[WHAT YOU HAVE TO DO] Could you reproduce every record below exactly, excluding all pictures?

Collected data entries
-------------------------

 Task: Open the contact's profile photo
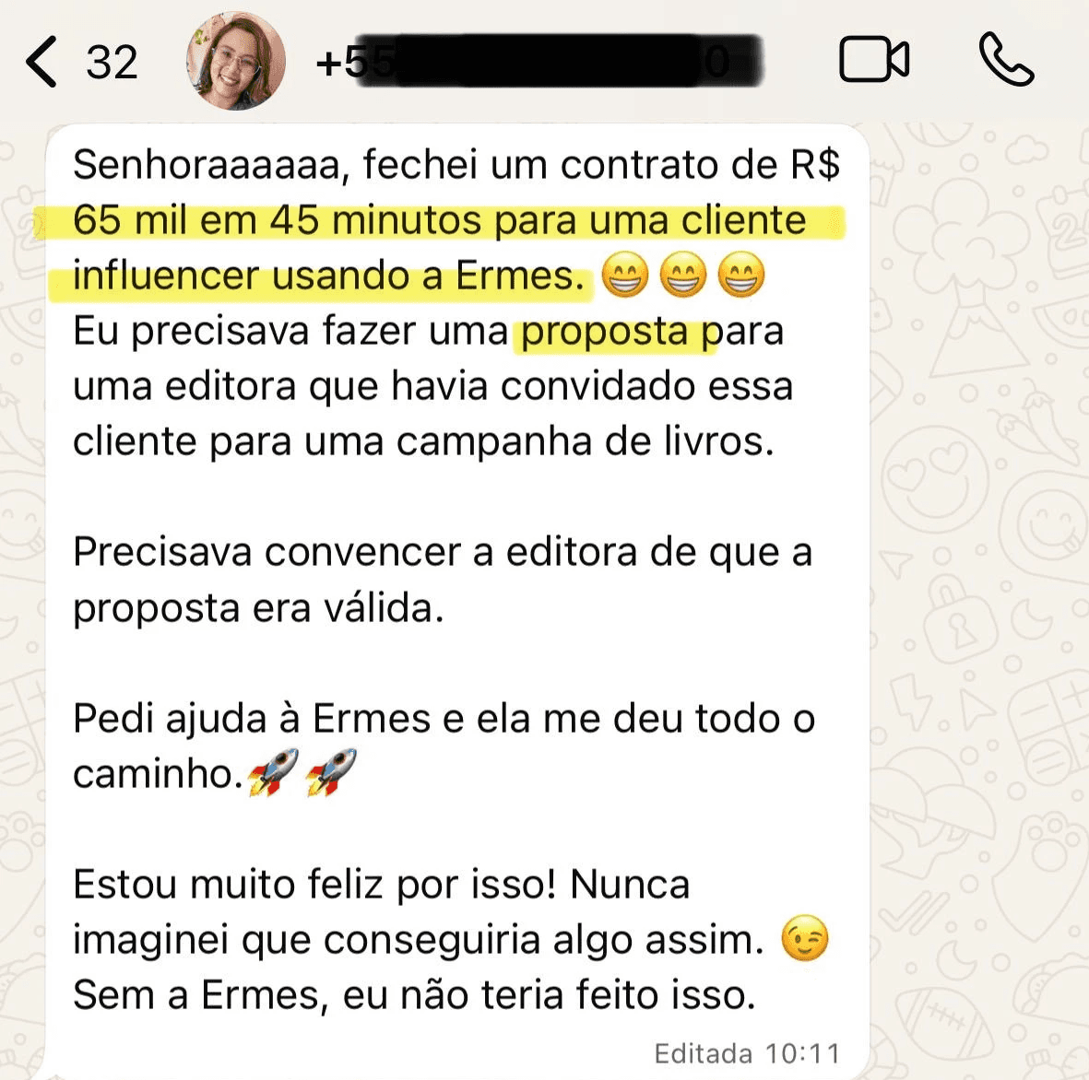pyautogui.click(x=236, y=61)
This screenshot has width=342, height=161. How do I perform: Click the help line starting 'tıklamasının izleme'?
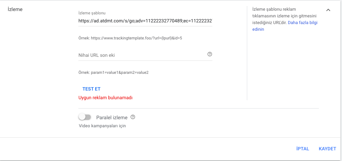pyautogui.click(x=284, y=16)
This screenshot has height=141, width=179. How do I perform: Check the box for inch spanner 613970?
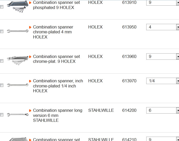pos(2,85)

-------------------------

[EXERCISE OUTPUT]
 Task: Open the contact's profile photo
pyautogui.click(x=236, y=61)
This screenshot has width=342, height=161. How do I perform: Click the help line starting 'tıklamasının izleme'?
pyautogui.click(x=284, y=16)
This screenshot has height=141, width=179. How do I perform: Check the box for inch spanner 613970?
pos(2,85)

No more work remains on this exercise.